Text excerpt>
::::::::::

Rendered Text reserves the right, at its sole discretion, to modify or replace the Terms of Service (including any Policy), in whole or in part, at any time. Rendered Text will use reasonable efforts to notify Customer at least 30 days in advance of the effective date of any material change. Change notices may be communicated by postings at the Site and/or electronic mail. In any case, Customer should periodically check the Terms of Service for changes. Continued use of the Site or any of the Services following notice of any change constitutes Customer’s acceptance of that change. The Terms of Service may not otherwise be amended, except by a written agreement executed by Customer and Rendered Text.

Rendered Text may modify or terminate operation of the Site (including without limitation, any of the Services), in whole or in part, at any time.

3. Eligibility

Customer must be at least 13 years old to visit the Site. Otherwise, Customer is prohibited from accessing, registering for or using the Site. Rendered Text will not collect personally identifiable information from any person that is actually known to it to be a child under the age of 13.

The Services are available only to users that can form legally binding contracts under applicable law (and in the case of individuals, who are at least 18 years old). Otherwise, Customer is prohibited from accessing, registering for or using any of the Services. If applicable, any employee of a Customer shall be deemed to be acting on behalf of the Customer at all times.

Rendered Text may refuse to offer or continue offering the Services to any person or entity and may change its eligibility criteria from time to time.

::::::::::

Restate the terms of service text from "Rendered Text reserves" to "Services), in whole or in part, at any time.", swapping "electronic mail" for "email". The lines have nothing to do with the terms of service text.

Data shown>
::::::::::

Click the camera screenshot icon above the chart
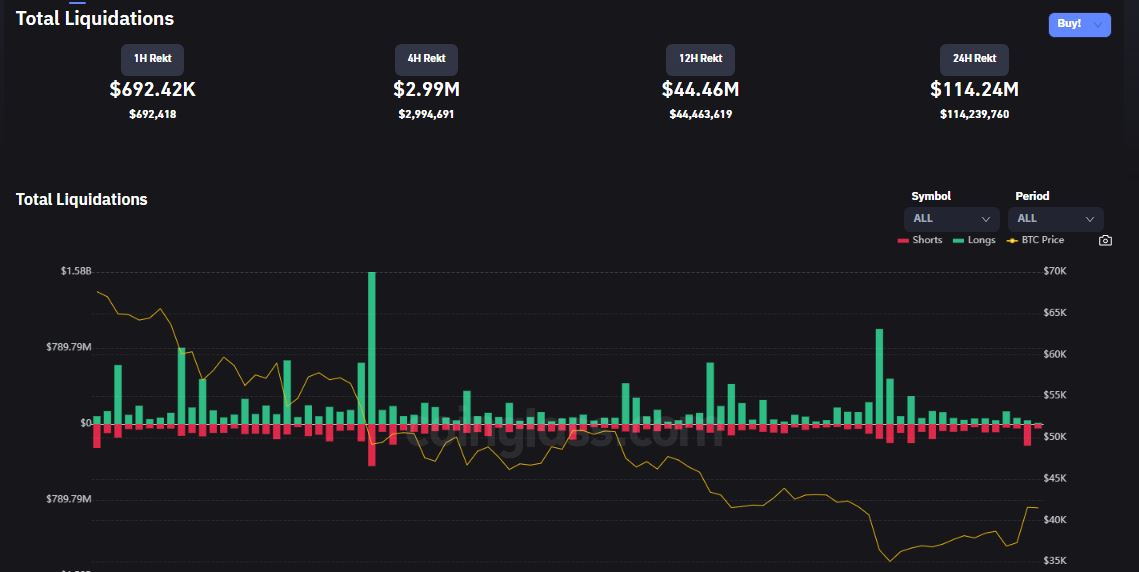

::::::::::

Response to this task>
Rendered Text reserves the right, at its sole discretion, to modify or replace the Terms of Service (including any Policy), in whole or in part, at any time. Rendered Text will use reasonable efforts to notify Customer at least 30 days in advance of the effective date of any material change. Change notices may be communicated by postings at the Site and/or email. In any case, Customer should periodically check the Terms of Service for changes. Continued use of the Site or any of the Services following notice of any change constitutes Customer’s acceptance of that change. The Terms of Service may not otherwise be amended, except by a written agreement executed by Customer and Rendered Text.

Rendered Text may modify or terminate operation of the Site (including without limitation, any of the Services), in whole or in part, at any time.